Seminar on July 1, 2015



Extended Producer Responsibility and Secondary Markets for Durable Goods


Atalay Atasu,

(Georgia Tech Scheller College of Business, USA



We analyze the effect of Extended Producer Responsibility (EPR)-based take-back legislation on a durable good producer's secondary market strategy. We show that the effect of EPR and its associated environmental implications depend on the product durability. In the absence of EPR, the producer chooses not to interfere with the secondary market for products with high durability. In such a setting, EPR can provide producers with an incentive to interfere with the secondary market by recovering and prematurely recycling used products to meet the obligations. This in turn leads to lower reuse and higher production levels. For low durability products, the producer readily interferes with the secondary market in the absence of EPR, and the effect of EPR depends on its implementation parameters.
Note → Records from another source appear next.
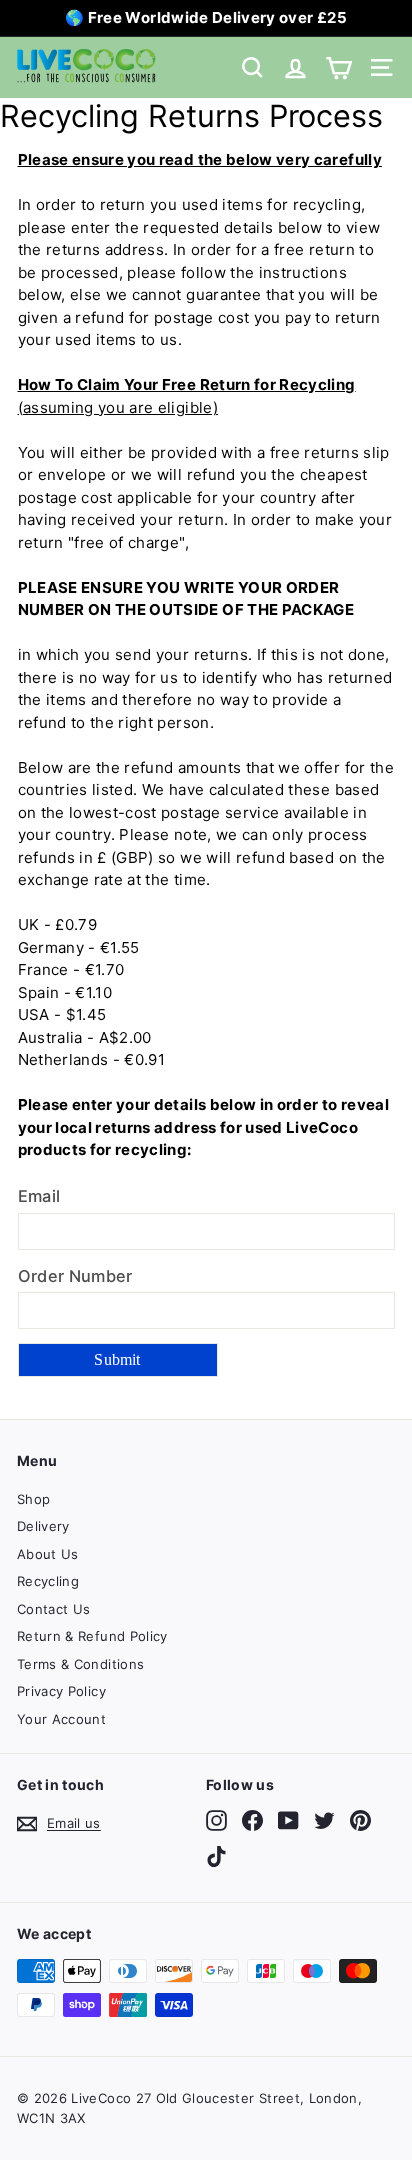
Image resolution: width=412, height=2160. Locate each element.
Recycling (48, 1581)
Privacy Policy (61, 1691)
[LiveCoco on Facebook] (252, 1820)
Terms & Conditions (80, 1664)
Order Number (75, 1276)
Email (39, 1196)
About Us (48, 1554)
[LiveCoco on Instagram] (216, 1820)
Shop (33, 1499)
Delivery (43, 1526)
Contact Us (54, 1609)
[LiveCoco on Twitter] (324, 1820)
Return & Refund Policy (92, 1636)
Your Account (61, 1719)
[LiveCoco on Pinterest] (360, 1820)
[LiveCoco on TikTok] (216, 1856)
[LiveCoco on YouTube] (288, 1820)
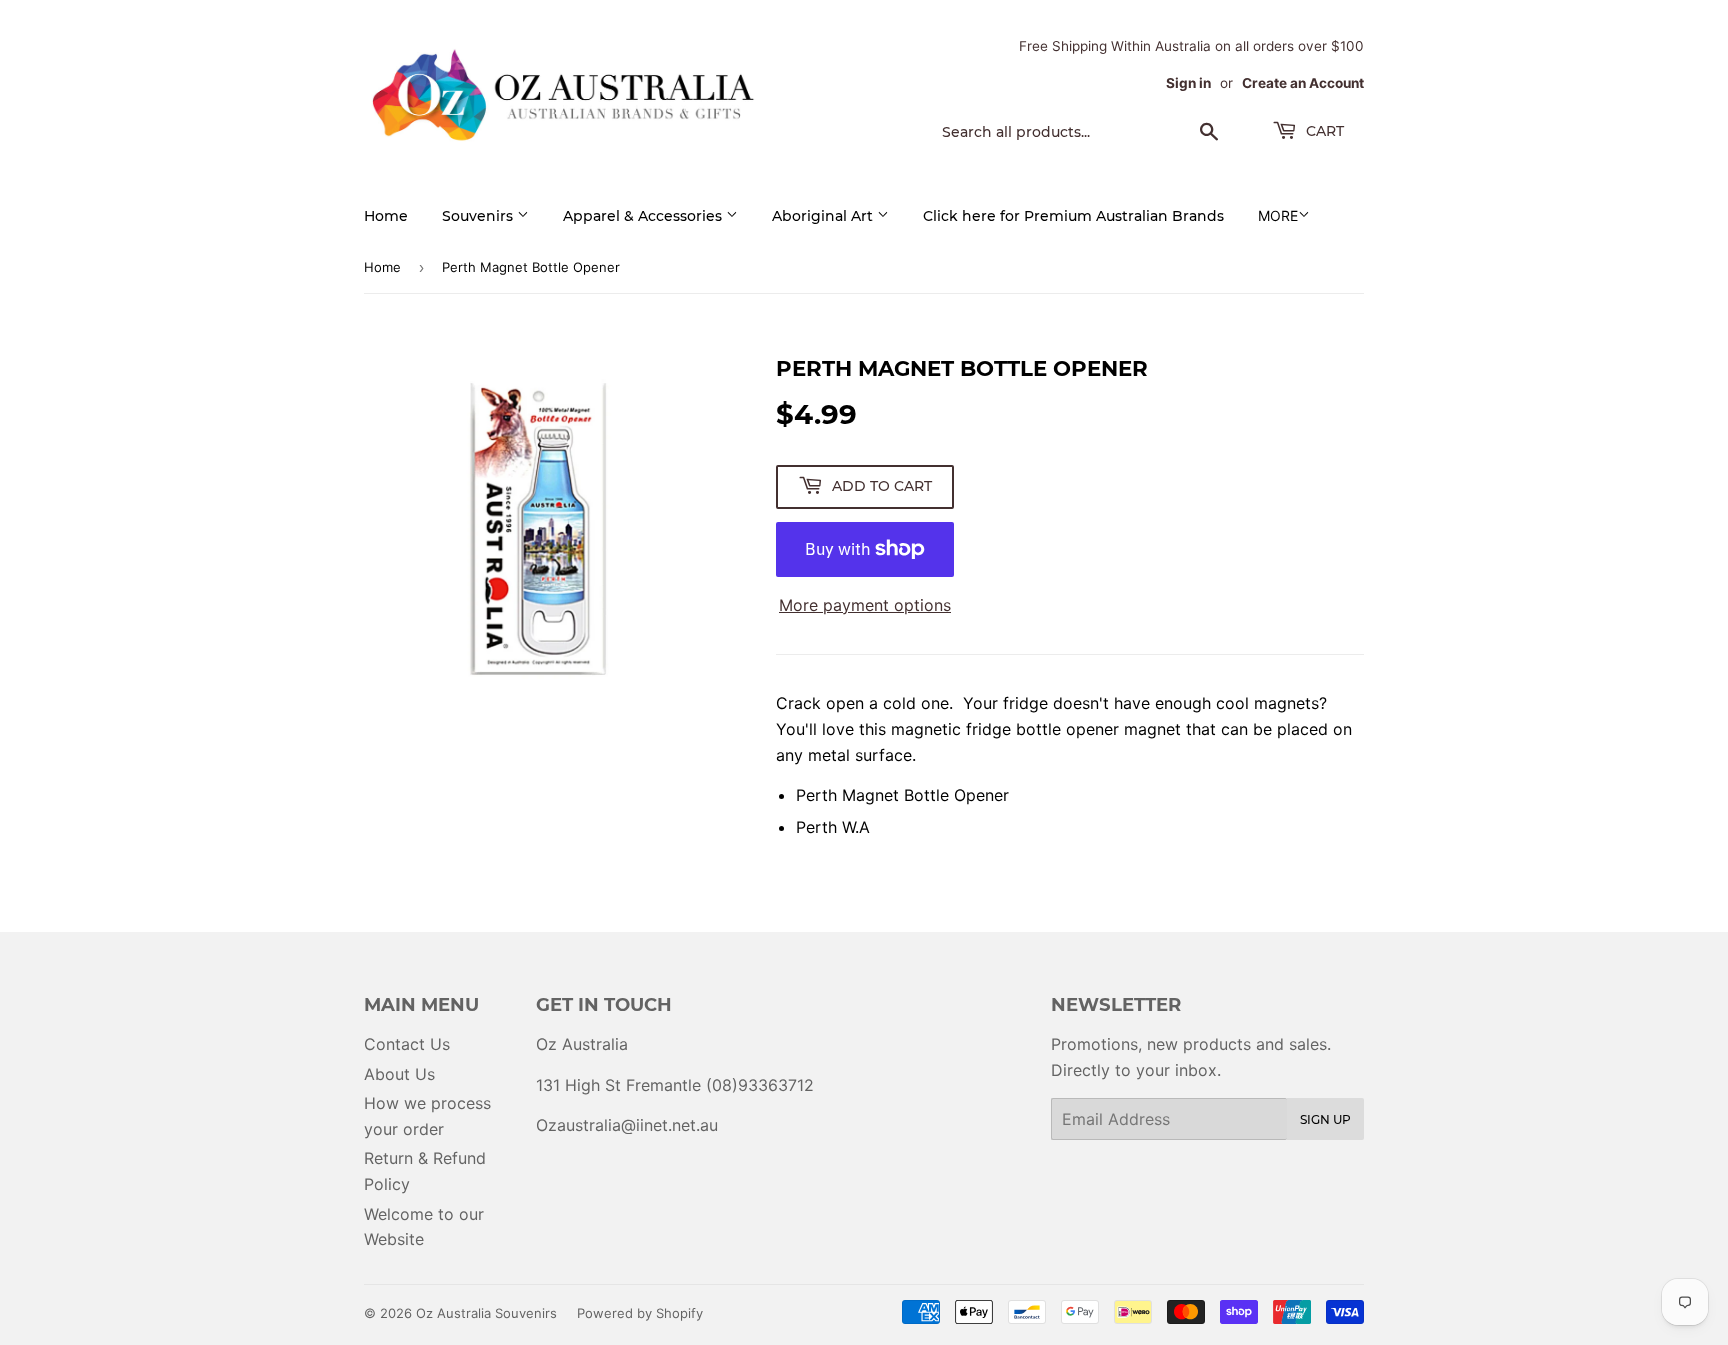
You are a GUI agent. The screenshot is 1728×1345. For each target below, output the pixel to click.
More (1278, 215)
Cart (1323, 131)
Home (386, 216)
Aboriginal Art (824, 216)
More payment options (865, 605)
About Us (399, 1074)
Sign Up (1325, 1119)
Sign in (1188, 83)
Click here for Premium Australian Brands (1073, 216)
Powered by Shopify (640, 1313)
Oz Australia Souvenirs (486, 1313)
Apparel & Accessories (644, 216)
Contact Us (407, 1044)
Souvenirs (479, 216)
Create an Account (1303, 83)
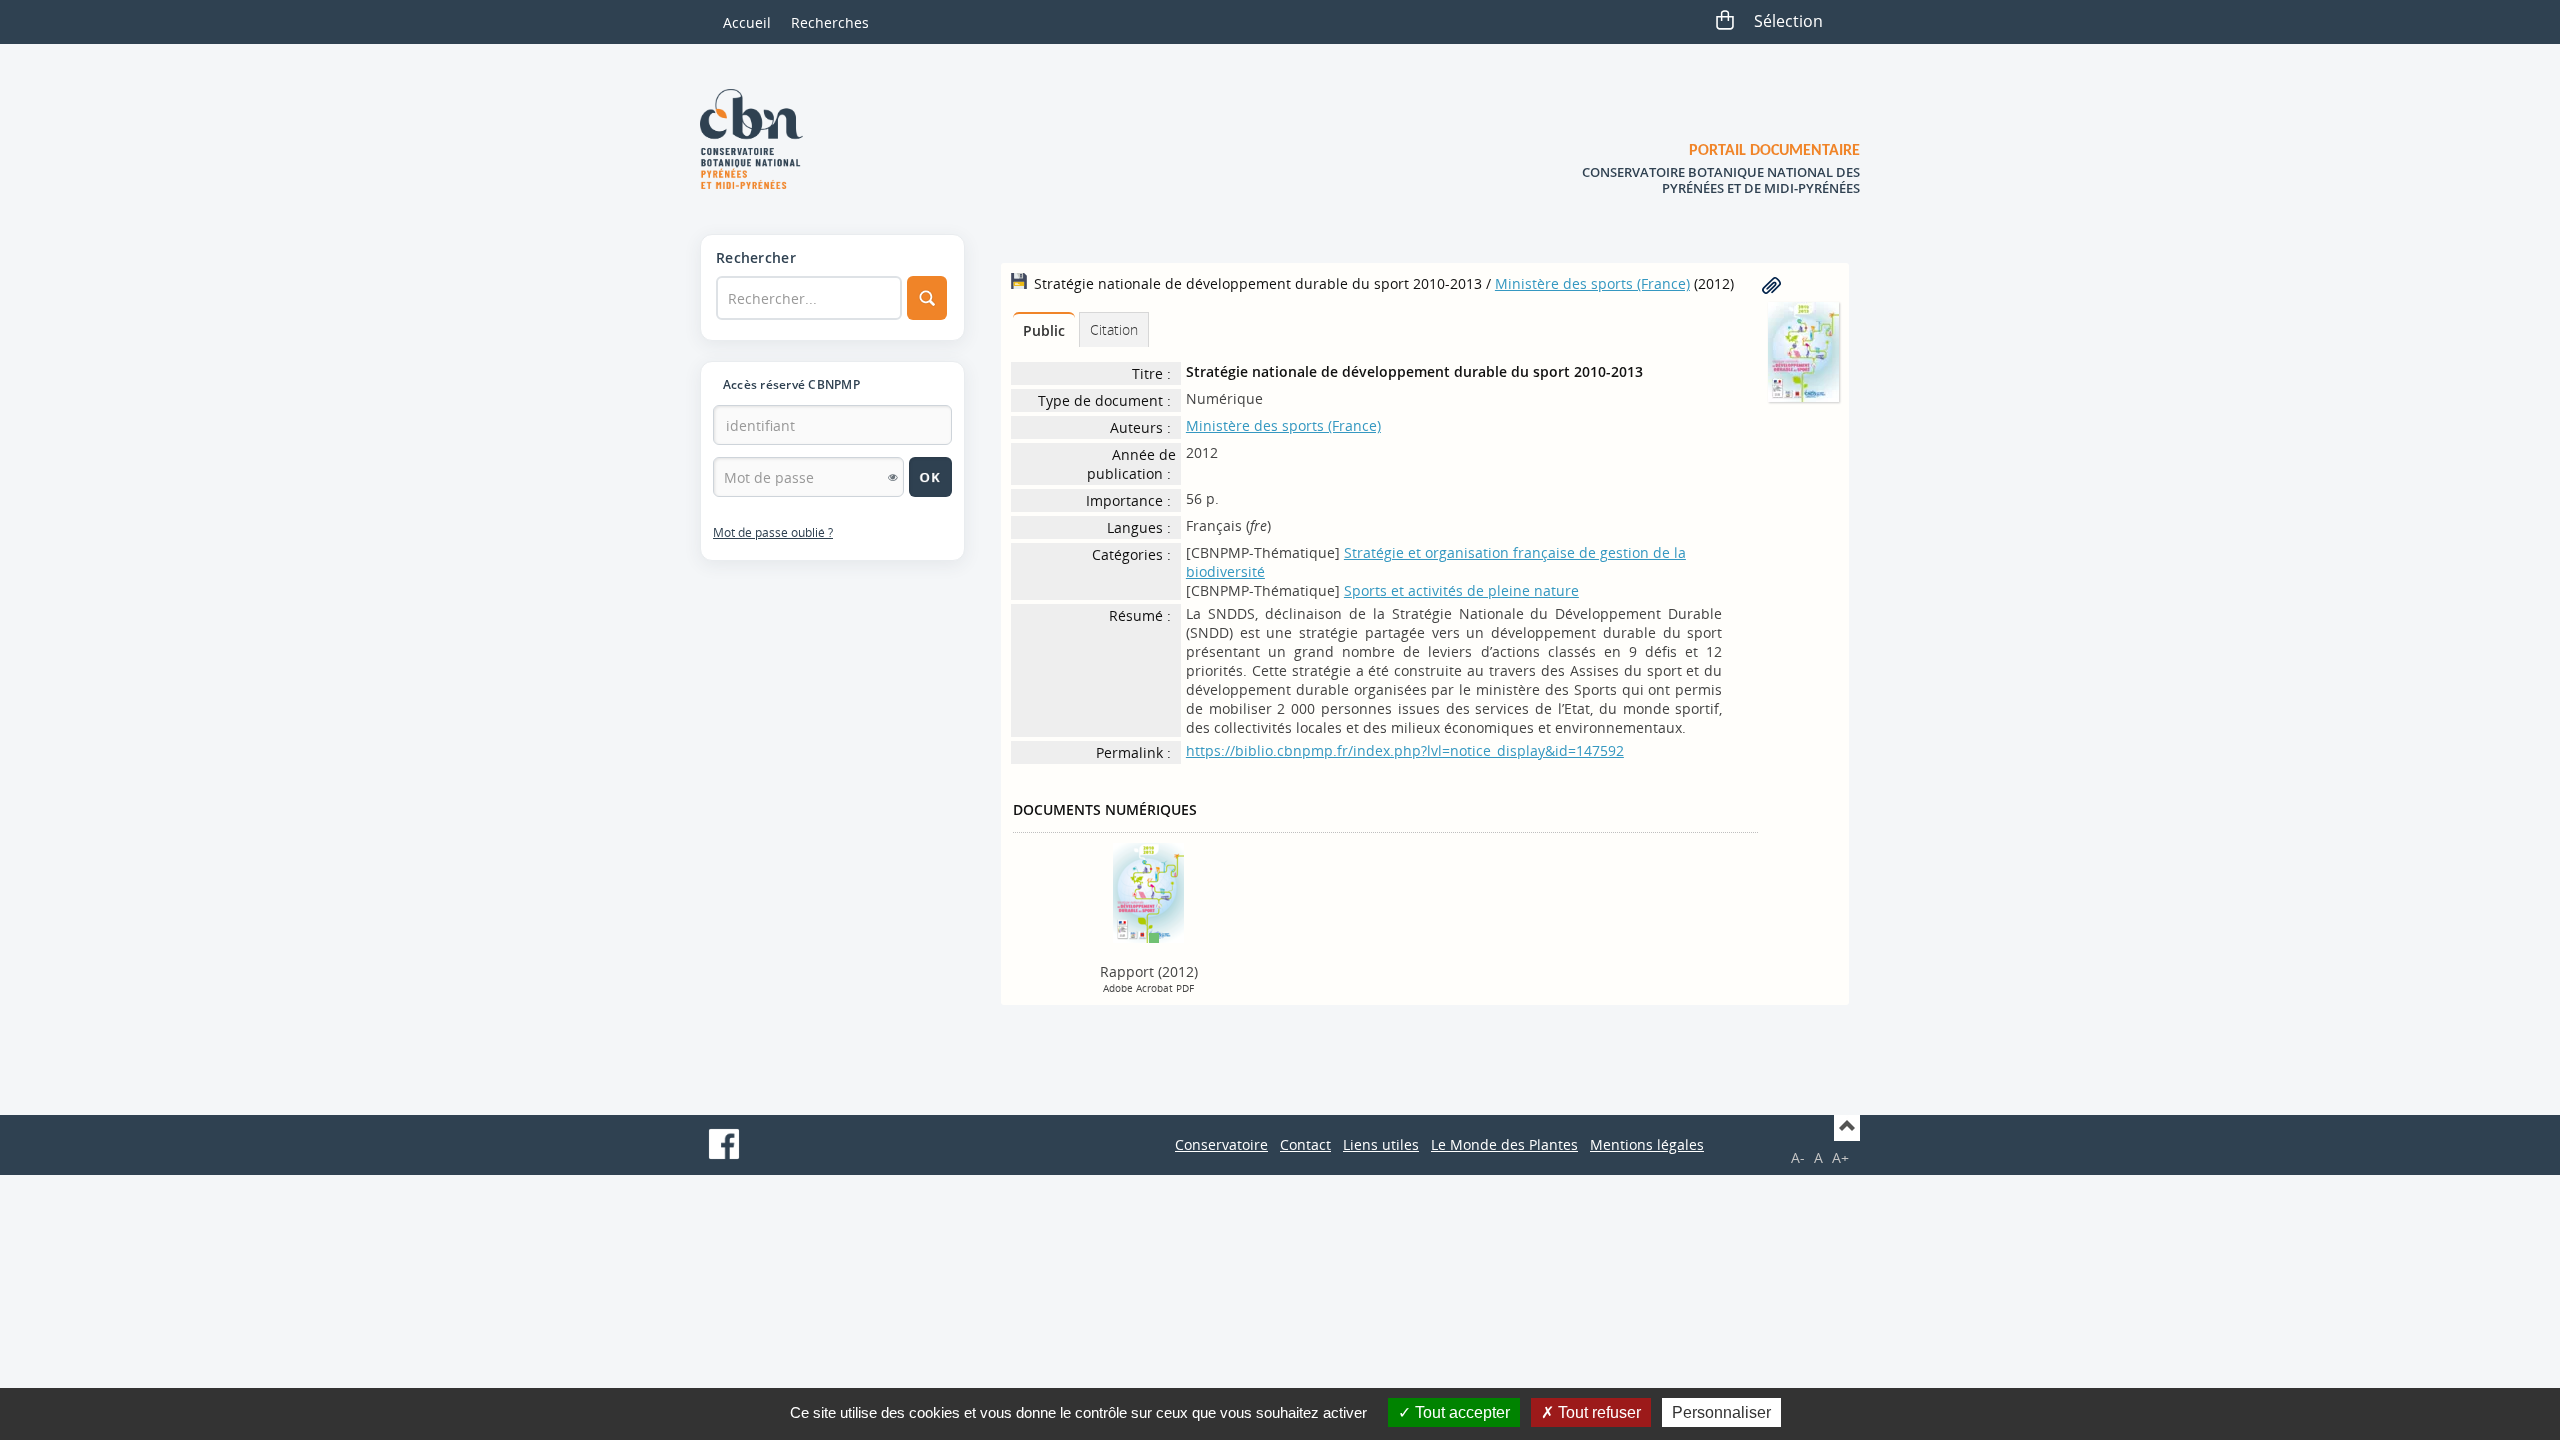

In particular, EPR increases (reduces) secondary market interference by the producer when collection targets are high (low) and recycling standards are low (high). These observations, in turn, imply that EPR-based take-back legislation may have unintended consequences in a durable goods setting: It may diminish environmental goals such as reducing new production and increasing reuse levels, two key environmental goals with higher priority than increasing recycling. However, we find that such unintended consequences may be attenuated by increased recycling standards, while more stringent collection targets and infrastructure requirements may backfire in EPR implementations for durable products.


Short Bio: 

Dr. Atalay Atasu is Associate Professor at Georgia Tech Scheller College of Business. He holds a PhD in Management from INSEAD and his research focus is on sustainable operations management. His research interests include product recovery economics, extended producer responsibility and environmental regulation. His research appeared in Management Science, Manufacturing and Service Operations Management, Production and Operations Management, Journal of Industrial Ecology, and California Management Review. He is the recipient of a number of research awards, including the Wickham Skinner Best Paper Award (winner 2007, runner up 2014), Wickham Skinner Early Career Research Award (2012), and Paul Kleindorfer Award in Sustainability (2013). He serves as a senior editor for POMS' Sustainable Operations, and Industry Studies and Public Policy Departments


All interested are cordially invited.